Para José Núncio, presidente da Associação de Regantes do Vale de Sorraia, “a situação não é nova infelizmente e aparece com temperaturas altas e depois desaparece. São as cianobactérias a desenvolver-se e dá aquele aspeto, e depois o vento empurra-as para as margens, no meio da albufeira não se vê”.
José Núncio, não nega que o olival possa ser uma das origens do problema mas acrescenta: “são albufeiras antigas, que entram em processo de eutrofização. São 67 anos de lodo e o olival leva pouca água”, diz, afirmando esperar que dentro de dois ou três dias a situação normalize.
A associação junta 1.800 agricultores, beneficiários do Maranhão e de Montargil, sendo que esta última barragem não tem problemas assim.

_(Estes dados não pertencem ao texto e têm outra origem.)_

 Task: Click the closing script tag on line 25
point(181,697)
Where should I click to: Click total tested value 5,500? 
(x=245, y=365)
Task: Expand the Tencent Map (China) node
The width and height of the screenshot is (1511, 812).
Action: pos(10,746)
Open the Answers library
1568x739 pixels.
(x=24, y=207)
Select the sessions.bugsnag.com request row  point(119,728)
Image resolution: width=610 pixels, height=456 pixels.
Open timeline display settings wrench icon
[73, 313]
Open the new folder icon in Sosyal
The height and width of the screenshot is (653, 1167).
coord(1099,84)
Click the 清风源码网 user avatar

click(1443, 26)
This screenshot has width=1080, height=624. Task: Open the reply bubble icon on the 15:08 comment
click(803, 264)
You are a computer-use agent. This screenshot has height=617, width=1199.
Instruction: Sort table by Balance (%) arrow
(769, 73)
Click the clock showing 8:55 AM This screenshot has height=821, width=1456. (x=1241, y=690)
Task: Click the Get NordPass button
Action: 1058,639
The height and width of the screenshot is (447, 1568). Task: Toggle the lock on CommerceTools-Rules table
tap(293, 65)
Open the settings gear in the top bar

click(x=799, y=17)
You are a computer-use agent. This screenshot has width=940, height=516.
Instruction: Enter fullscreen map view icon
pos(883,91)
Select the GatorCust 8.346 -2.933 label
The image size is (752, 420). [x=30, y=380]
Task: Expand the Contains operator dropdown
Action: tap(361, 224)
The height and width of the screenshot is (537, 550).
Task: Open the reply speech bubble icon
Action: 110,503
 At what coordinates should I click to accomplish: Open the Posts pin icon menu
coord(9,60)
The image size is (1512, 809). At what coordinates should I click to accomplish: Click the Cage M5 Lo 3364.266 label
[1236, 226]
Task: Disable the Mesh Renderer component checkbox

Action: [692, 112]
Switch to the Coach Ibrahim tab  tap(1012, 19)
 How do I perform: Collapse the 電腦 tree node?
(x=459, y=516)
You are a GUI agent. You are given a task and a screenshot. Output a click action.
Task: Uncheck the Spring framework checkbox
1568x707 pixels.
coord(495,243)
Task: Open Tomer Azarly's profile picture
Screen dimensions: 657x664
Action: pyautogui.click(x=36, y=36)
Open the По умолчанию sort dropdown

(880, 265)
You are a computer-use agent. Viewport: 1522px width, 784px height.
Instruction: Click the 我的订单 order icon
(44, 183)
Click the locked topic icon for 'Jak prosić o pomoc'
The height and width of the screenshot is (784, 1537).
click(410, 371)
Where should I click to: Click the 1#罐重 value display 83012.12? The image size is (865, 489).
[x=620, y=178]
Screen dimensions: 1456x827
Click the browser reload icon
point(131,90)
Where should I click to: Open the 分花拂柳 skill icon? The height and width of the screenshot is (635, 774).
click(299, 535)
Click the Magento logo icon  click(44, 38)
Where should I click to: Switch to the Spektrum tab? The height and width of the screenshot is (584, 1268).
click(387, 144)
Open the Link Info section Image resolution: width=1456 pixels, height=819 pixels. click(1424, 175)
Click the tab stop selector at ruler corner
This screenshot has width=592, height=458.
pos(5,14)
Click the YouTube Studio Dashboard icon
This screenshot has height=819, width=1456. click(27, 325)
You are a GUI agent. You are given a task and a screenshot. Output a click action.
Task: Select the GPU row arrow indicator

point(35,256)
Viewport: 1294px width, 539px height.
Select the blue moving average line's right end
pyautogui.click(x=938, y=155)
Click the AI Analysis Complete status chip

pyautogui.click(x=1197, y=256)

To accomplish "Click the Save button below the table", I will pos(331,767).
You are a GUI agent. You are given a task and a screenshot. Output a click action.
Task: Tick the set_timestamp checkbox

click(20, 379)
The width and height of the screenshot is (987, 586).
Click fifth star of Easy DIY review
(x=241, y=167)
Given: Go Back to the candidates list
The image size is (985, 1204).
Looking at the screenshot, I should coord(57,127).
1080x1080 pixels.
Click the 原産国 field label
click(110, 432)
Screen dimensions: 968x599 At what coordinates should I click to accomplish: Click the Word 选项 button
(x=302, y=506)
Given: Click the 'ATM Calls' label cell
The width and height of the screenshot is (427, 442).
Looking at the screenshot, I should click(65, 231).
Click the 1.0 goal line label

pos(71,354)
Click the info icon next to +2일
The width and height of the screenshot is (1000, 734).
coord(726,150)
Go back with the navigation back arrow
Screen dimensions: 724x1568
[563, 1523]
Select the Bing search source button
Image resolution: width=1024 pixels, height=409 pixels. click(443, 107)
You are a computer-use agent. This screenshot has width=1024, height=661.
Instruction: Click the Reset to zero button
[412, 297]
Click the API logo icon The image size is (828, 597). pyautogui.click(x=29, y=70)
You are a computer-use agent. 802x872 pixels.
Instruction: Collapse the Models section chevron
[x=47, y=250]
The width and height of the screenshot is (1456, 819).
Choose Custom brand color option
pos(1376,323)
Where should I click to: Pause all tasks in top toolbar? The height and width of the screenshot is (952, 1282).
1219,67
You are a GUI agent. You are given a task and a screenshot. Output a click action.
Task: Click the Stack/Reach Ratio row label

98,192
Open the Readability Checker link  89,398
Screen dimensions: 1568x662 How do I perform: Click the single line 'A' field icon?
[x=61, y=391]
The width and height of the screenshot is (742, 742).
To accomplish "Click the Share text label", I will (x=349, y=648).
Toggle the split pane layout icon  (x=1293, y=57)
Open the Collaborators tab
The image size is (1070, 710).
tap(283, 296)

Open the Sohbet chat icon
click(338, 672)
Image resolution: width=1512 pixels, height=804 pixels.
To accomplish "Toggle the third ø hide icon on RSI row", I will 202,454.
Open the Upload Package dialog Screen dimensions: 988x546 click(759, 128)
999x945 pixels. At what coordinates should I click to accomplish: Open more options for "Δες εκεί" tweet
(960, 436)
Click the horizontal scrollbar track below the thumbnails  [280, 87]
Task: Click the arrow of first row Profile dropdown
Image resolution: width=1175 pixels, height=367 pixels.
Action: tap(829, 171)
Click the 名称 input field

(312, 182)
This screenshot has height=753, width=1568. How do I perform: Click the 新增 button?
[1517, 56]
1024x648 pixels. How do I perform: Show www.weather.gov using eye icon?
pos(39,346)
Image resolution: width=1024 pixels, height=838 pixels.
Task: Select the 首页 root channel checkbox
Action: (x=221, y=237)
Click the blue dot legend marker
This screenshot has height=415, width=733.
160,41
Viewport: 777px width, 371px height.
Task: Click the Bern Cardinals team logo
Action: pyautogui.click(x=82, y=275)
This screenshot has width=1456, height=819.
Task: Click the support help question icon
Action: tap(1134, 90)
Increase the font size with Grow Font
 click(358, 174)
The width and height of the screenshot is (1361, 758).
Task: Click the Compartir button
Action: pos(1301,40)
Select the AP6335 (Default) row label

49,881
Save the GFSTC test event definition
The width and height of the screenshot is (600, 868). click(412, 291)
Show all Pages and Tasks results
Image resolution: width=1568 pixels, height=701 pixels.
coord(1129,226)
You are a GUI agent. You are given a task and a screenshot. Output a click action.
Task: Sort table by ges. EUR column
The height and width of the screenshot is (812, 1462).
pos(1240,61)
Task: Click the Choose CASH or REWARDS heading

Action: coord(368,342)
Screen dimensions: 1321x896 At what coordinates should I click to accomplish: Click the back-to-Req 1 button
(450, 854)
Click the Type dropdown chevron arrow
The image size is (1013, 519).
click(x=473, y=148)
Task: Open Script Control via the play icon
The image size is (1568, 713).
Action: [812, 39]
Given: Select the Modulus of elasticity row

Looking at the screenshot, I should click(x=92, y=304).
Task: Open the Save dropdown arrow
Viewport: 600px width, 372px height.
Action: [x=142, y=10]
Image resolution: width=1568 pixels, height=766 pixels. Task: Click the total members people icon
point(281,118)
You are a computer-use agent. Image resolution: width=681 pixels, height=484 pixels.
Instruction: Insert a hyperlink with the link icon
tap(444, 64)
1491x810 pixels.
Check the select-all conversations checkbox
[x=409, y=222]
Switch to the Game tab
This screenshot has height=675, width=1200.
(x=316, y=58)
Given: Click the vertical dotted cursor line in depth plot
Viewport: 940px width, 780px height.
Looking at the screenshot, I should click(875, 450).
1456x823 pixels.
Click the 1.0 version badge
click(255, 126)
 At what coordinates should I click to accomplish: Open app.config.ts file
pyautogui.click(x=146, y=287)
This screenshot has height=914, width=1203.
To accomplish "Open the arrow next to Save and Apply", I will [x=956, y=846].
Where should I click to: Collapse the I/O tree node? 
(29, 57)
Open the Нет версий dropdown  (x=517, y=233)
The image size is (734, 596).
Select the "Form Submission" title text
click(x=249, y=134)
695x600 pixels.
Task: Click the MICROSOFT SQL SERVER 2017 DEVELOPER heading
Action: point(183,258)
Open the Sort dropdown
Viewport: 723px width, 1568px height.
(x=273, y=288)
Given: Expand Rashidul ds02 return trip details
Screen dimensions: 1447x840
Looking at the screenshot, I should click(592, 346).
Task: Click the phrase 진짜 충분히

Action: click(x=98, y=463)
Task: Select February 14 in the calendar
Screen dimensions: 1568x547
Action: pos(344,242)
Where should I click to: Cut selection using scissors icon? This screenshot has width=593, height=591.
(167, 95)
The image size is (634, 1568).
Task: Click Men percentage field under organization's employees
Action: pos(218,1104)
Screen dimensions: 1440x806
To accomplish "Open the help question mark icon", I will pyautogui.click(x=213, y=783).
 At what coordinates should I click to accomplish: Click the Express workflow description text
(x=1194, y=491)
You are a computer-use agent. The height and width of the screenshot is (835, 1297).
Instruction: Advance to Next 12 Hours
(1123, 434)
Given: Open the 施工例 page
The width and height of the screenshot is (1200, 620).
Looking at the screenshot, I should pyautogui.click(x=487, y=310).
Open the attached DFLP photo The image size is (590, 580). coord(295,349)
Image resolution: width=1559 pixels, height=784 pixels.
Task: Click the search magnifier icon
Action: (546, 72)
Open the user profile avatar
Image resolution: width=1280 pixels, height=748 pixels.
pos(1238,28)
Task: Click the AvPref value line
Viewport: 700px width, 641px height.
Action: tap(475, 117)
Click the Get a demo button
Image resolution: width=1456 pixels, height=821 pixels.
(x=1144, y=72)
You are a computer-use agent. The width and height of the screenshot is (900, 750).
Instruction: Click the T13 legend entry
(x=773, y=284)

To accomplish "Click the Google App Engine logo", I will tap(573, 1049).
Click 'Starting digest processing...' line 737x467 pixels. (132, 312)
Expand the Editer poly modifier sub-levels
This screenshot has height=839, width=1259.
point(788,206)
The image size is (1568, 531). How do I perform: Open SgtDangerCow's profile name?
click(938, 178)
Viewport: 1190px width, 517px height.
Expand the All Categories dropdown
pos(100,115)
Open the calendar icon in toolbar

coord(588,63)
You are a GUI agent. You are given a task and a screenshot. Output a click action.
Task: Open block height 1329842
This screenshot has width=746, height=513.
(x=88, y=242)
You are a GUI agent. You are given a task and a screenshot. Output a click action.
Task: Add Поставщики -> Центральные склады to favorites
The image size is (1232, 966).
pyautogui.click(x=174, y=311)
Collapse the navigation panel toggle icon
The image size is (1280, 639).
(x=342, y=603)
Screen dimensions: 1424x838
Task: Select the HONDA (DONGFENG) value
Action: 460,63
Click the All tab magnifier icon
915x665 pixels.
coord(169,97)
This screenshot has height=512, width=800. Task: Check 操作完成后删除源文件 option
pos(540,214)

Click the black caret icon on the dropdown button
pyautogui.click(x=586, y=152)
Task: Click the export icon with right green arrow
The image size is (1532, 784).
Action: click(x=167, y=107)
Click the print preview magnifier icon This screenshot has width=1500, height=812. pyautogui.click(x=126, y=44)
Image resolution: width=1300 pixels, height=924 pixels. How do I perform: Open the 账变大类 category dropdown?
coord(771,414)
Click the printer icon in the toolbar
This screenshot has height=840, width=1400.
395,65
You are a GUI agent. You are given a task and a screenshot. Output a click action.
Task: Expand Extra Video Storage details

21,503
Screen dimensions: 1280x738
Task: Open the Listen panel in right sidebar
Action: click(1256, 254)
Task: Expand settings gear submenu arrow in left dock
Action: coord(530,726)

Nas declarações à Lusa José Núncio diz que as cianobactérias não têm efeito na rega, que está a começar agora, mas alerta que a barragem não é uma piscina e que tomar banho junto da espuma azul pode ser perigoso para a pele.
Espuma azul, lodo ou produto pastoso branco, diz e repete Inês Fonseca: Venham ver, venham ver e falar com as pessoas.